The Highland Storm
The Highland Storm
While browsing the books on eBay, last week, I came across a book that interested me greatly.
It is the account of a thunderstorm that broke over the Cairngorms in the Scottish highlands sending thousands of gallons of water cascading down four rivulets leading to the coast.
The book is of interest to me for many reasons, if you’ve read some of my posts here on Angie’s, you will recall I was born near the Yorkshire coast, so I know and respect the power of the sea. You may remember that in some posts, I mentioned I got posted to RAF Lossiemouth when I was in the RAF. Both The Lossie and her close neighbour The Moray, are mentioned in this book about an area of Scotland I am familiar with.
According to the reports, there was a wall of water the height of a house raging down all four rivers and out to sea. This amount of water did immense damage to the fishing villages in the area, and a public fund was set up to help the families who suffered.
The problem arose because the area had been in the front of a downpour for two days before the winds pushed the clouds up the mountains, as the clouds rose the rain began to fall. With the steep cliffs to aid the water, it wasn’t long before a downpour became a raging wall of unstoppable water.
This is the greatest disaster to hit the Scottish coast, probably equaled by The Great Storm of 1987, which swept across England and the coast of France.
The weather reminded me of a funny incident when I was stationed in Germany. A group of friends and myself had gone on leave down the Rhine, not my choice as I am not a fan of camping.
We were putting up the tents when I said, “I bet as we get the last peg in, it will snow.”
As this was the middle of June, nobody took me seriously, and they laughed, but as we hit the last peg, it snowed.
One friend said, “How did you know that would happen, Al?”
I replied, “Simple geography.

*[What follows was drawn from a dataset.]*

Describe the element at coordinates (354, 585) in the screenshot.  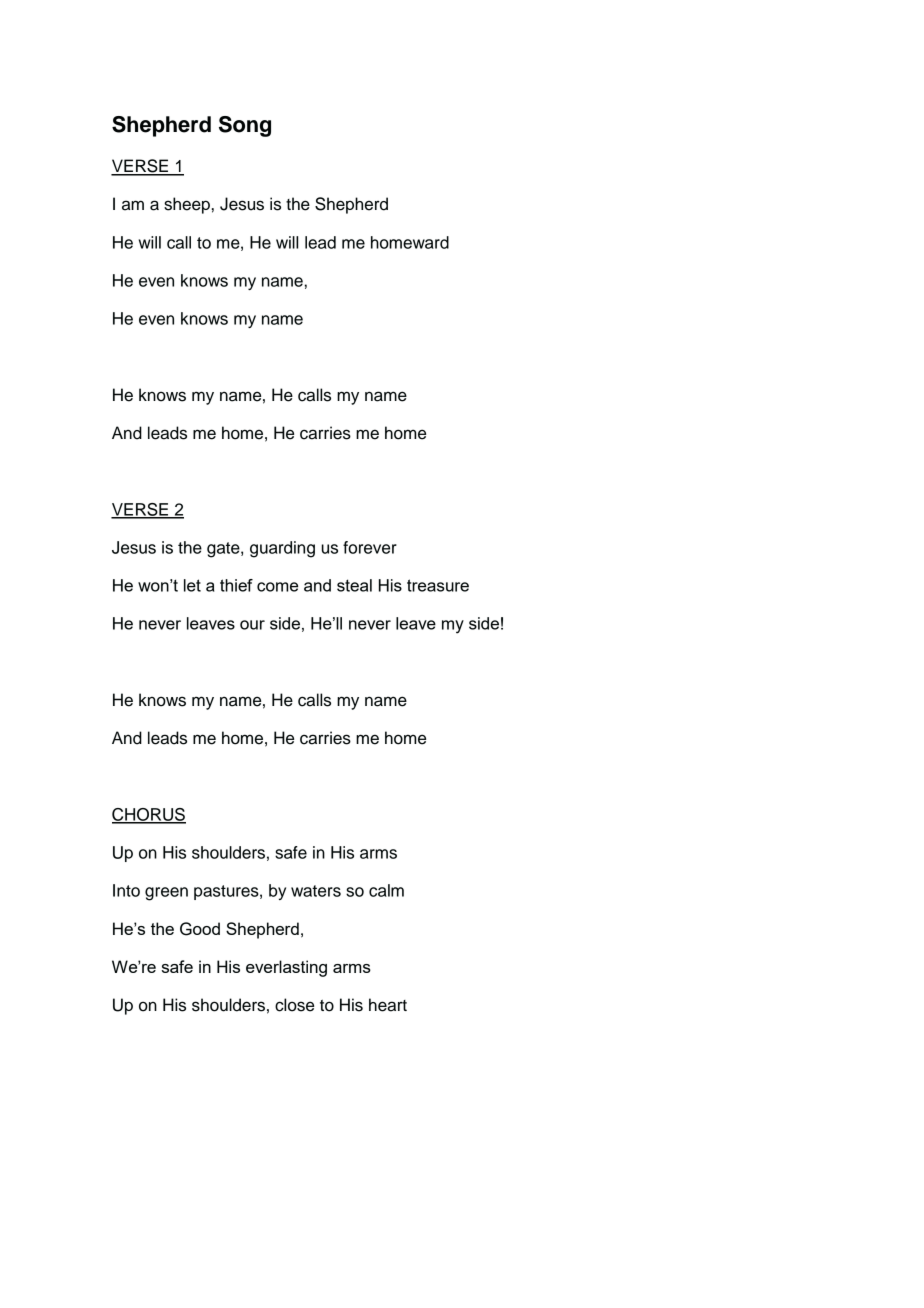
I see `steal` at that location.
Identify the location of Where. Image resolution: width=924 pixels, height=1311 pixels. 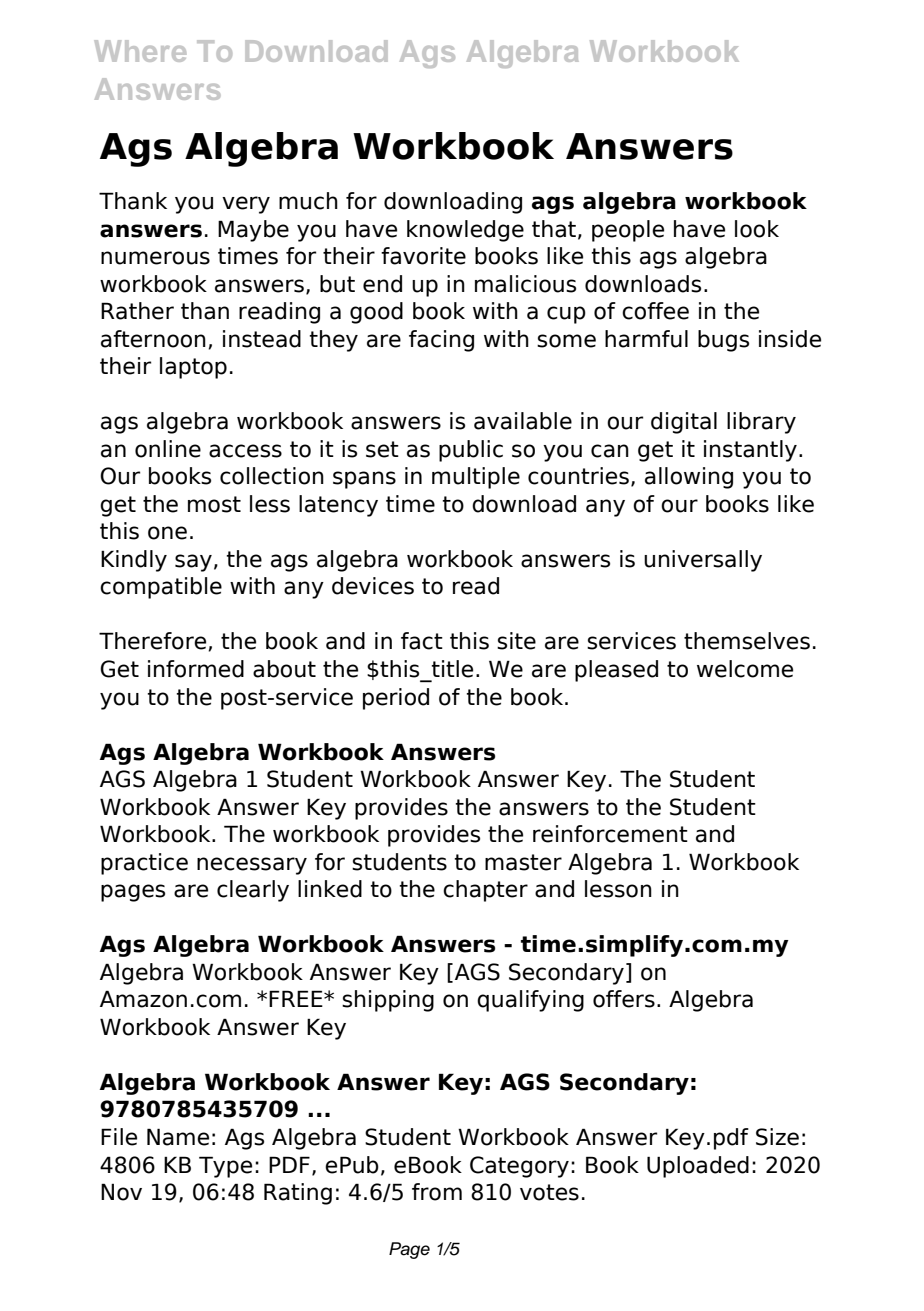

We are in a valley, I saw the rain clouds approaching, as they get pushed up with the winds water chills and becomes snow.”
This holiday was also the one where I came as close to death as I wish to be at any time. We were going up the hills to visit a castle. The only way up was by ski-lift, so I had to go; I would rather have stayed on the ground.
During my way up, I prayed for the top and to step off the chair and feel the ground below me again. When the chair finally reached the top, I sighed and tried to move off, knowing the chair would soon be on the downward trip.
To my horror, I found myself trapped on the front edge of a ski-lift going down a hill with my feet losing contact with the ground each foot it traveled. What had happened was a box of mints I’d bought earlier had slipped into a crack of the seat and was holding me on the chair.
If ever I had a guardian angel, it was that day.
There was a storm of similar strength in 1703 that swept off the North Sea across the French coast, into the Netherlands destroying several villages and causing thousands of deaths before it died out after going across the Baltic coast of Germany.